Мо Янь - Устал рождаться и умирать
Услышав эти слова, я весь задрожал, от охватившего ужаса яички аж свело. Хотелось завопить — не надо, хозяин, но из глотки вылетел лишь ослиный рёв: иа… иа…
Мы уже шагали по главной улице, мои подковы звонко и ритмично цокали по булыжникам. Думал я о другом, но из головы не шли прекрасные глаза ослицы, её нежные розовые губы, а от благоухавшего в ноздрях такого желанного запаха её мочи просто свихнуться можно. Из-за опыта прежней жизни человеком осёл из меня всё же необычный получился. Страшно привлекало всё, происходящее в жизни людей. Вот и теперь они толпами чуть ли не бегом направляются в одно место. Из слов, которыми они перебрасывались на бегу, я понял, что во дворе усадьбы Симэнь, то есть во дворе деревенского правления, а также правления кооператива и, естественно, во дворе моего хозяина Лань Ляня и Хуан Туна, выставлен на всеобщее обозрение кувшин из цветного глазурованного фарфора, набитый золотом и серебром. Его обнаружили после полудня при земляных работах на возведении сцены для представлений. Я тут же живо представил, с какими чувствами в душе народ наблюдает, как вытряхивают из этого кувшина ценности. Любовное томление Осла Симэня свели на нет нахлынувшие воспоминания Симэнь Нао. Не помню, чтобы прятал там ценности. Ведь тысячу даянов,[65] закопанных в хлеву, а также заложенные в простенке фамильные украшения и ценные вещи уже нашли и унесли при повторном обыске во время земельной реформы члены дружины деревенской бедноты. Настрадалась при этом моя жена, урождённая Бай.

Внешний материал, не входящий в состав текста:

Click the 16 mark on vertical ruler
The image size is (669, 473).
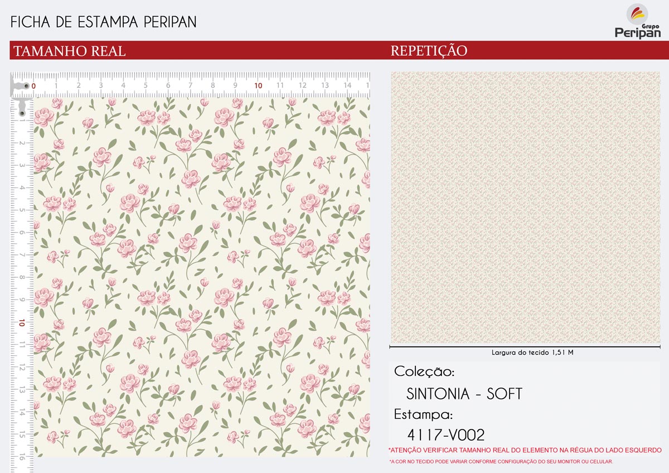click(22, 456)
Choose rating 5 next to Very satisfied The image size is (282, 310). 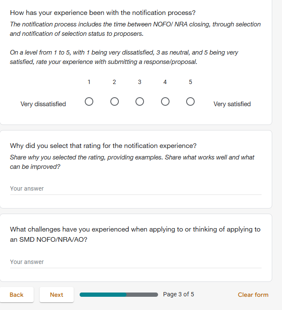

…Сначала Хуан Тун, Ян Седьмой и другие заперли урождённую Бай, Инчунь и Цюсян в одной из комнат для допроса, командовал всем этим Хун Тайюэ. Меня заперли в другой комнате, как проходил допрос, я не видел, но всё слышал. «Говори! Где Симэнь Нао спрятал ценности? Говори!» Слышится удар плети и палки по столу. Потом понеслись слёзные вопли потаскухи Цюсян:
«Староста, командир, дядюшки, братцы, я росла в нищете, в семье Симэнь жила впроголодь, меня за человека не считали, Симэнь Нао изнасиловал, урождённая Бай мне ноги держала, а Инчунь — руки, а этот осёл мной пользовался!»
«Чушь собачья!» — выкрикнула Инчунь. Донеслись звуки потасовки, потом их, видимо, растащили. «Врёт она всё!» — подала голос урождённая Бай.
«Дядюшки, братцы, я у них в доме хуже собаки жила, я же труженица, из ваших рядов, я ваша сестра по классу, именно вы спасли меня из моря страданий, я так признательна, нет у меня большего желания, чем вынуть у Симэнь Нао мозги и подать вам к столу, вырвать у него сердце и печень вам под выпивку на закуску… Вы только подумайте, разве могли они доверить мне место, куда запрятали ценности? Вы же братья по классу, подраскиньте умом, дело говорю», — всхлипывала Цюсян.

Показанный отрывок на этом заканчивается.